* Gold slips after biggest daily gain in 3 weeks
* Nikkei down 0.8 pct, dragging gold prices down
* Oil up to above $43 a barrel
(Updates prices)
SINGAPORE, Dec 11 (Reuters) - Gold edged down to around
$800 on Thursday to track weaker equities, a day after posting
its biggest daily rise in almost three weeks, but cuts in oil
output could spur safe-haven buying.
Profit-taking also erased some of gold's gains but analysts
said investors' appetite for risky assets was somewhat restored
after bullion rallied to a high of $813.10 on Wednesday, its
strongest since Dec. 1, on firm U.S. equities and oil.
Gold <XAU=> was trading at $803.05 an ounce, down $6.85
from New York's notional close on Wednesday, when it rose more
than 4 percent, its biggest daily percentage gain since Nov.
21. Gold was 18 percent above a 13-month low around $680 hit in
October.
"We've obviously seen the commodities rally again, a
generic rally. Gold is probably the most attractive of the
current commodities from an investor's standpoint," said Darren
Heathcote of Investec Australia in Sydney.
"Given that we are having relative stability in the stock
markets, I would suggest it's certainly underpinned.
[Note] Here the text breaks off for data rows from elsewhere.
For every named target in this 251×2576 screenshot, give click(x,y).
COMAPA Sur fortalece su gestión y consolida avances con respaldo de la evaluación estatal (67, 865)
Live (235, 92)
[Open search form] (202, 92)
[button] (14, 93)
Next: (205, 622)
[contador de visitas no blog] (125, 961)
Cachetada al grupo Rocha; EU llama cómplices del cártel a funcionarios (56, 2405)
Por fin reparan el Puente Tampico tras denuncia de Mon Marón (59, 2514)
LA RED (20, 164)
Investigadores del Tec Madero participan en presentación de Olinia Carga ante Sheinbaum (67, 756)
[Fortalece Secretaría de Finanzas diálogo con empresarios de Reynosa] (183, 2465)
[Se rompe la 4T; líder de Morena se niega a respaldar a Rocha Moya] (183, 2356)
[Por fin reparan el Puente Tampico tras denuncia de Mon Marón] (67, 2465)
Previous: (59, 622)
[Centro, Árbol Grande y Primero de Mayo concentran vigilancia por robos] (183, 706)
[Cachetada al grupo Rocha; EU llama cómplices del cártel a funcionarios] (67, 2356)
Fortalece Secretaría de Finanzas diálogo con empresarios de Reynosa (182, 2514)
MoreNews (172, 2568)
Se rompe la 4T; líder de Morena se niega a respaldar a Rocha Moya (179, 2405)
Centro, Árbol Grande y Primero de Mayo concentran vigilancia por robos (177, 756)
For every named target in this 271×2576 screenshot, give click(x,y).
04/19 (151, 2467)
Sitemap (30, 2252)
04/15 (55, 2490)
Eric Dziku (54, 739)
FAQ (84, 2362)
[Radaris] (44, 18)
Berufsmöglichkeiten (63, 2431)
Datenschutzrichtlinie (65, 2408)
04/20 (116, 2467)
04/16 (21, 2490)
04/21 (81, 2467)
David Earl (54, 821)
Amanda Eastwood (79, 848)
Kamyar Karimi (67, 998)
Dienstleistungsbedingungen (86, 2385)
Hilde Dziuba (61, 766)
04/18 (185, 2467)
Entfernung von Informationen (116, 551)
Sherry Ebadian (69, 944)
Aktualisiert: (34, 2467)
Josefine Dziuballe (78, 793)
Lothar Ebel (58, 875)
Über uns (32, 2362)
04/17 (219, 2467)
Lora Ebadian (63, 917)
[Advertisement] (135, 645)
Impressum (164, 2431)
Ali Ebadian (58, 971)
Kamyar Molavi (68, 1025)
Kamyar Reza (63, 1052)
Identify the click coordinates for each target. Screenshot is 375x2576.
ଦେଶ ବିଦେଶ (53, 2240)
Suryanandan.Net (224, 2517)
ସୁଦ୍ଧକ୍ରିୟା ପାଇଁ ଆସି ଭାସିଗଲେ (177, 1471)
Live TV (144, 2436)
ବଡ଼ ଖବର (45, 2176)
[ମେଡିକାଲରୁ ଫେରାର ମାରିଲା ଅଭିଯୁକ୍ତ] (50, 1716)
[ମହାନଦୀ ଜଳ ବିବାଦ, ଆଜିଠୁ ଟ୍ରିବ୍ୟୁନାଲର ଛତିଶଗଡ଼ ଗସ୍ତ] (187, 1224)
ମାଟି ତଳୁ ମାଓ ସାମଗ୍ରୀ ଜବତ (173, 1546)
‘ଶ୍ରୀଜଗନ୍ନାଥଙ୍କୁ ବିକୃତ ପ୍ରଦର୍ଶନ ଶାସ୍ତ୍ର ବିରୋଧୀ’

With the
possibility of production cuts in oil, we've got potentially
more reasons to be buying gold," he said.
Gold could find support around the 10-day moving average
around $782, said dealers, with resistance seen at around $822
-- an intraday high hit in late November.
On Wednesday, the Reuters-Jefferies CRB Index <.CRB>, a
global commodities benchmark, rose around 3 percent, after
having settled down almost 2 percent on Tuesday.
Oil <CLc1> rose further, to around $43 a barrel, on signs
that Saudi Arabia had slashed supplies substantially to major
customers for January ahead of an OPEC meeting next week that
is expected to agree to more output cuts. []
Fears of rising energy costs helped propel gold to a record
of $1,030.80 in March before it slipped after oil changed
course, and recently due to a sell-off in equities, which
forced investors to sell bullion to cover margin calls.
The Nikkei <> fell 0.8 percent on Thursday, losing
some of this week's gains on a stronger yen and on doubts
whether U.S. lawmakers would quickly approve a bailout plan for
automakers. []
The euro was hardly changed, at $1.3017 <EUR=>, after
hitting a two-week high of $1.3071. []
Platinum <XPT=> traded at $819.50 an ounce, down $2.50 from
New York notional close as it failed to sustain early gains to
$830 due to uncertainty over U.S. auto bailout package.
The House of Representatives approved bailout legislation
on Wednesday that would force U.S. automakers to restructure or
fail, sending the measure to the Senate where prospects for
passage are uncertain. []
New York gold futures <GCZ9> fell $3.3 an ounce to $805.5
in electronic trade.
Precious metals prices at 0227 GMT
Metal Last Change Pct chg YTD pct chg
Turnover
Spot Gold 803.05 -6.85 -0.85 -3.56
Spot Silver 10.14 -0.07 -0.69 -31.35
Spot Platinum 819.50 -2.50 -0.30 -46.09
Spot Palladium 176.50 -1.00 -0.56 -52.04
TOCOM Gold 2387.00 69.00 +2.98 -21.99
26589
TOCOM Platinum 2463.00 36.00 +1.48 -53.87
6021
TOCOM Silver 300.30 6.00 +2.04 -44.49
240
TOCOM Palladium 541.00 2.00 +0.37 -59.96
247
Euro/Dollar 1.3045
Dollar/Yen 92.40
TOCOM prices in yen per gram, except TOCOM silver which is
priced in yen per 10 grams. Spot prices in $ per ounce.